Наш is used with masculine nouns, наше is used with neuter nouns.
There’s also наша, used with feminine nouns, and наши, used with plural nouns regardless of their gender.
The gender of the noun is not always immediately obvious and need to be learnt for each noun separately. But once you learn enough Russian, you’ll be able to make educated guesses about the noun’s gender (e.g. most nouns in -а and -я are feminine, most nouns in hard consonants are masculine, most nouns in -о, -е are neuter).
«Телефо́н» can refer to all types of phones plus to a phone numbers.
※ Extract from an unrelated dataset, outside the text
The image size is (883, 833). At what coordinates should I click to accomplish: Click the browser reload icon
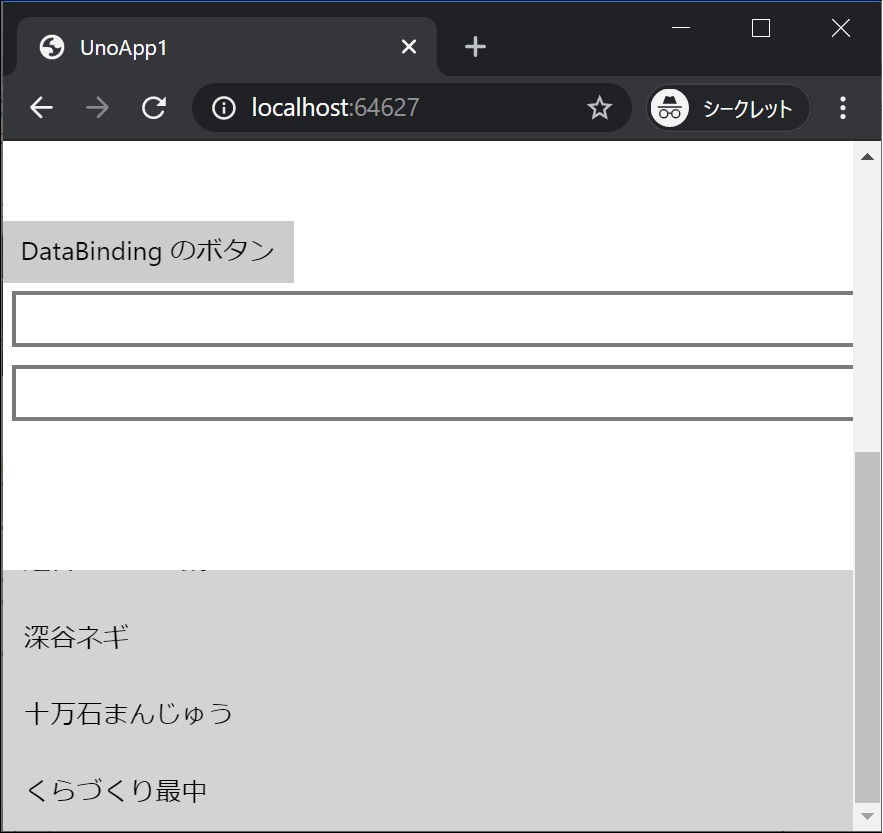click(154, 108)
If you need to disambiguate them, you could add an adjective:
- «моби́льный телефо́н» (mobile phone) or «со́товый телефо́н» (cell phone; the latter is becoming less popular),
- «стациона́рный телефо́н» (landline phone; literally 'stationary phone'),
- «но́мер телефо́на» (phone number; literally 'number of phone') or «телефо́нный но́мер» (literally 'phone number', less common).
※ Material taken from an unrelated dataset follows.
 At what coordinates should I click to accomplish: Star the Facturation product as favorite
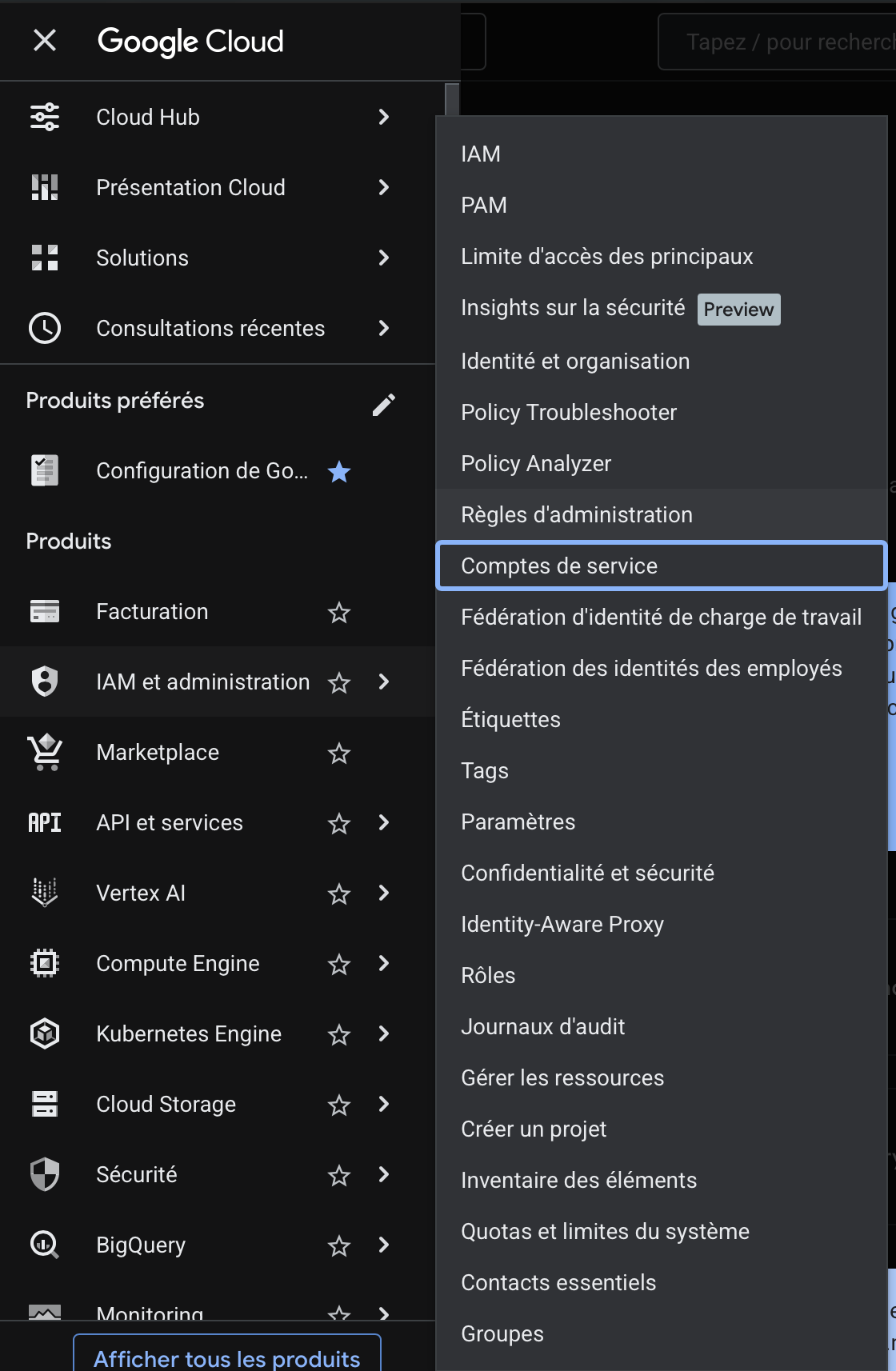point(339,613)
For mobile phones, there're a colloquial word «моби́льник»; alternatively, you can just drop 'телефо́н' and say «моби́льный» ('mobile'), this will also be understood to mean 'mobile phone'. (You can't drop «телефо́н» in «стациона́рный телефон», though!)
Not sure which other types of phone exist? 'Smartphone' is called by a loanword «смартфо́н», for 'feature phone' we don't really have a conventional name, I usually just say «обы́чный телефо́н» (ordinary phone) or «не-смартфо́н» (non-smartphone).